TASK INSTRUCTIONS
Pull out every line in the entries below that contains the string "label".

ENTRIES PROVIDED
= = = = =

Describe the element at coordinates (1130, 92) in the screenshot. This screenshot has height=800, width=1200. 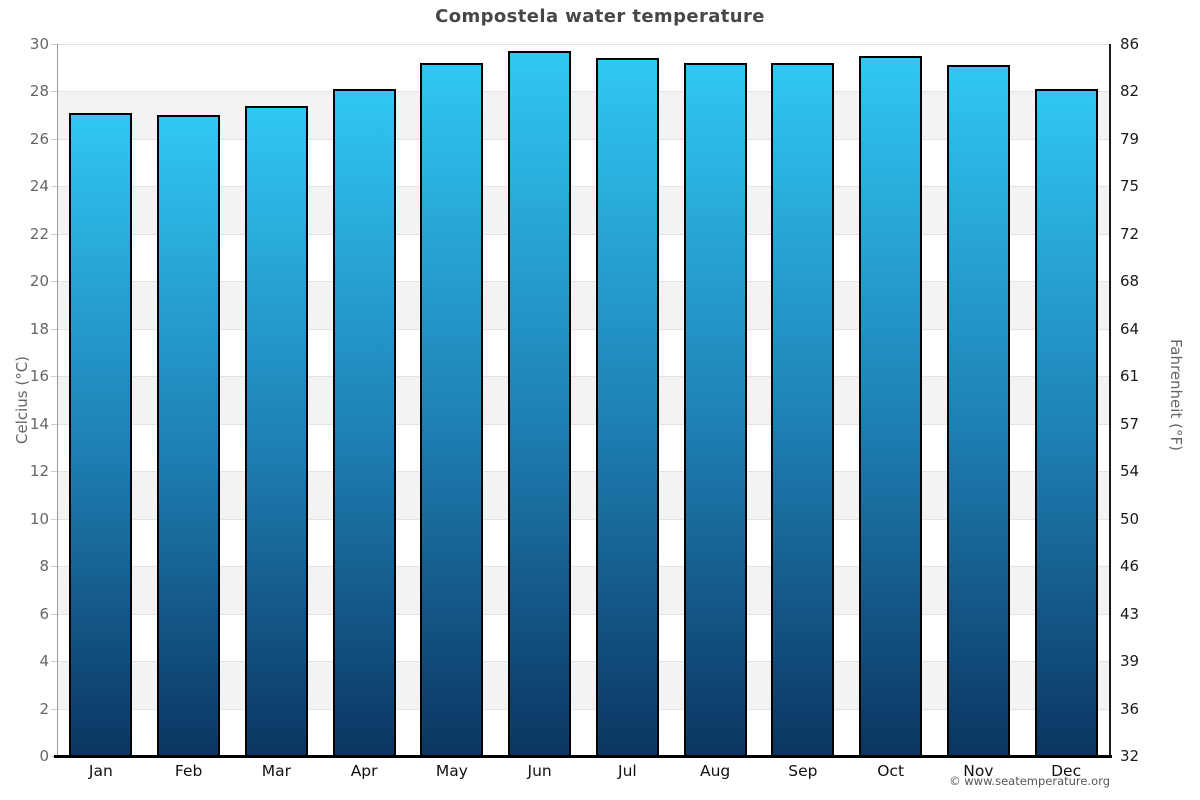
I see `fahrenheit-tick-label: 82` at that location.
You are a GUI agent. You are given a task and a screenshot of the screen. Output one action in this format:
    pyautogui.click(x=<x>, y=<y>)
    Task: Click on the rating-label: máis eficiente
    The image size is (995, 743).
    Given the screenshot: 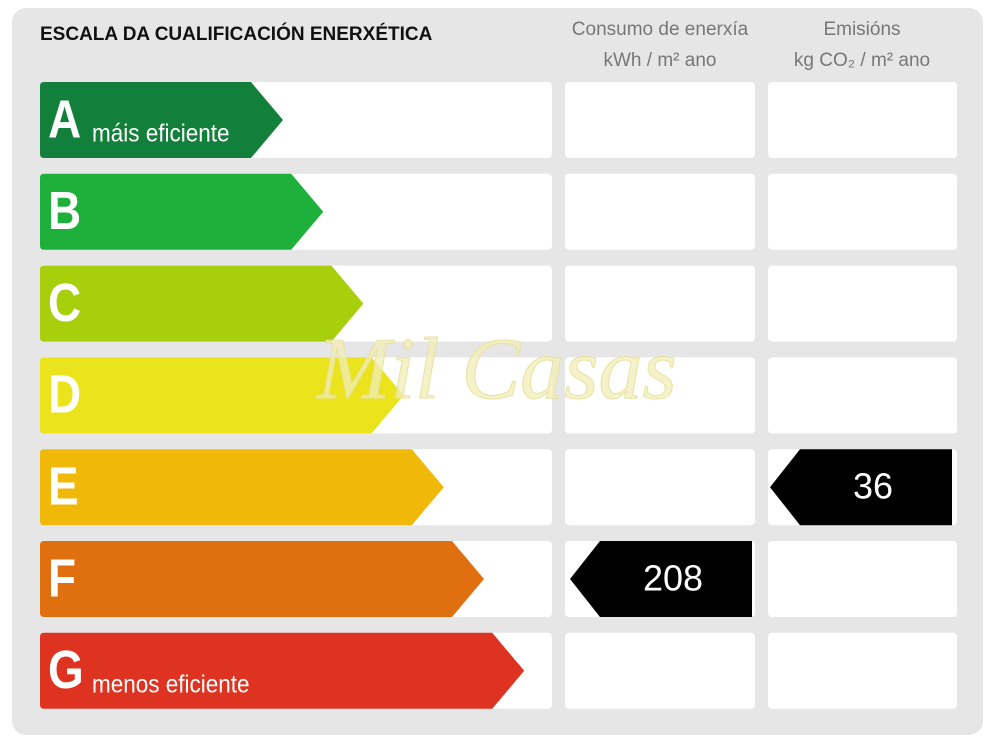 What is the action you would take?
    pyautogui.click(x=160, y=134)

= = = = =

TASK OUTPUT
I see `fahrenheit-tick-label: 82` at that location.
    Task: Click on the rating-label: máis eficiente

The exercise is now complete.